Lord, I lift everything up to you.

Agape.

Monday, December 18, 2006

Carolling

The time has come to perform.

This week will be the week! w00t w00t.

Having mixed emotions of stress and anticipation. Stress because time is definitely not on our side. Anticipation because we will get to perform what we have been working so hard for and hopefully it'll bring smiles to people's faces. :) May it be pleasing to You despite our flaws and shortcomings.

For those who have been there when it got too hot to handle and I turned kinda yucky, thank you. For those who have encouraged me along the way, for those who kept an optimistic outlook, for those who gave me hope to press on, thank you.

Singing, without the stress, is a gift from God.

Waiting for time to pass so that I can go to an important appointment. I pray for strength and courage.

Agape.

Sunday, December 17, 2006

Date

Funny, I slept for almost 9 hours and I still feel groggy. It doesn't help that the day is so gloomy and cold and rainy... ideal to re-hit the sack!

As Jo was mentioning to me in an sms, I've been MIA-ing for a while. Life has been pretty hectic for me. Just look at my table, there are tonnes of stuff to clear.

Last night I had a date with Dwi and we watched The Holiday. A much needed one for me. My heart takes rest. It had been a lovely evening. A sincere sms, a silly action, a heartfelt prayer, a simple meal, yummy (and not so yummy) ice cream, a wonderful movie, a bittersweet parting and a warm telephone conversation.

"Where have you been all this while?" We have been far away from each other, bogged down by our negative emotions and hurts. Christmas - a time of forgiveness and love. May the healing begin. May the love come forth.

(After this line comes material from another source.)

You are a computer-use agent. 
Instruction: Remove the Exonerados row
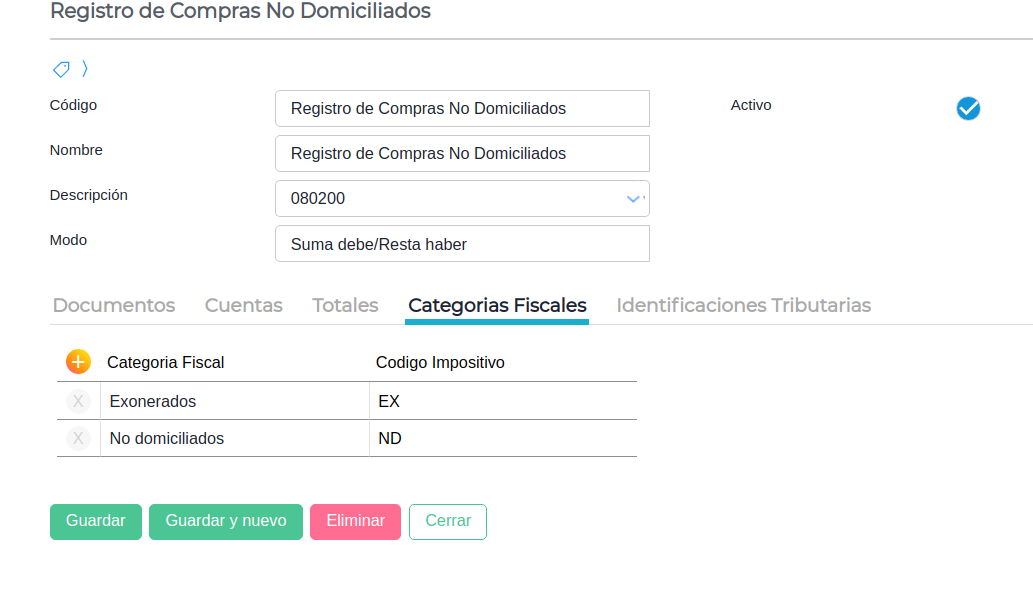78,401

Advent - a time of reconcilliation.

Come Lord Jesus.

Wednesday, December 13, 2006

Thank You!

In the Lord I'll be ever thankful.

Thank you!

Thanks for the chats!!!!!, the sweet wrapper ring, the songs of taize, the concerns, the encouragemenst, Your soft prompting and peace.

Love mich.

Tuesday, December 12, 2006

mini retreat

I had a really good sleep... 10 WHOLE HOURS! woot. I woke up at like 12 in the noon can. Praise the Lord! =)

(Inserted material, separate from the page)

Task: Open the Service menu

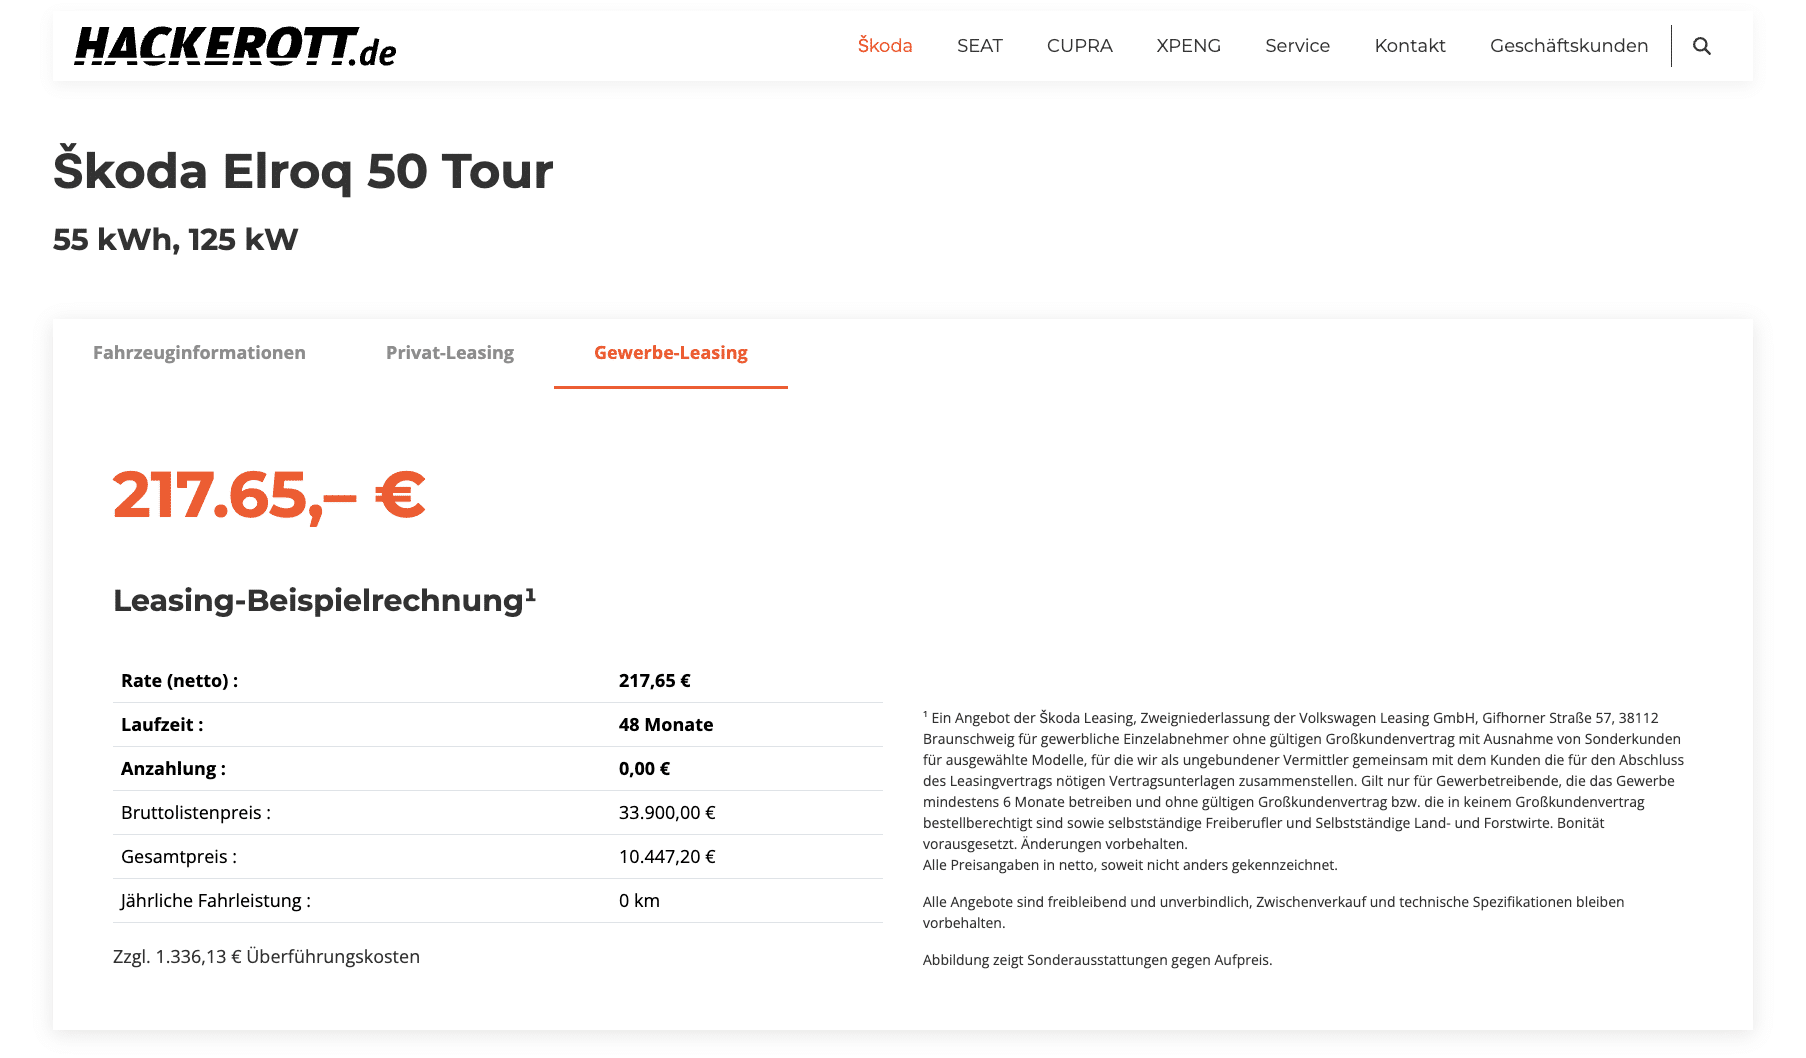Action: click(1298, 46)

This is a little mini retreat for myself. I'm going to spend a little time with me, myself and er.. God?

Psalm 139

Lord,
You know everything I do;
from far away you understand all my thoughts.

Where could I get away from your presence?
If I flew away beyond the east of lived in the farthest place in the west,
you would be there to lead me. you would be there to help me.

* * *

Steady me, make clear my paths.
Help me reconcile with you.

Sunday, December 10, 2006

Loads on my mind

Too much to think
Too much to feel
I can't seem to make sense of anything.

Friday, December 08, 2006

Lord,

I don't know how to follow You or serve You anymore.
What I thought to be right seems to be wrong.


Lord,

Is there any other way I can grow closer to you?


Lord,

I've been asking a few things from you. I have been asking for your advice but you seem to be silent on me. Please, I really need those answers.


Lord,

I want to smile. Please help me smile.
All I want is to follow you. I know not how anymore.


Lord,

I believe you are the answer to every tear I've cried. Let me rest in you!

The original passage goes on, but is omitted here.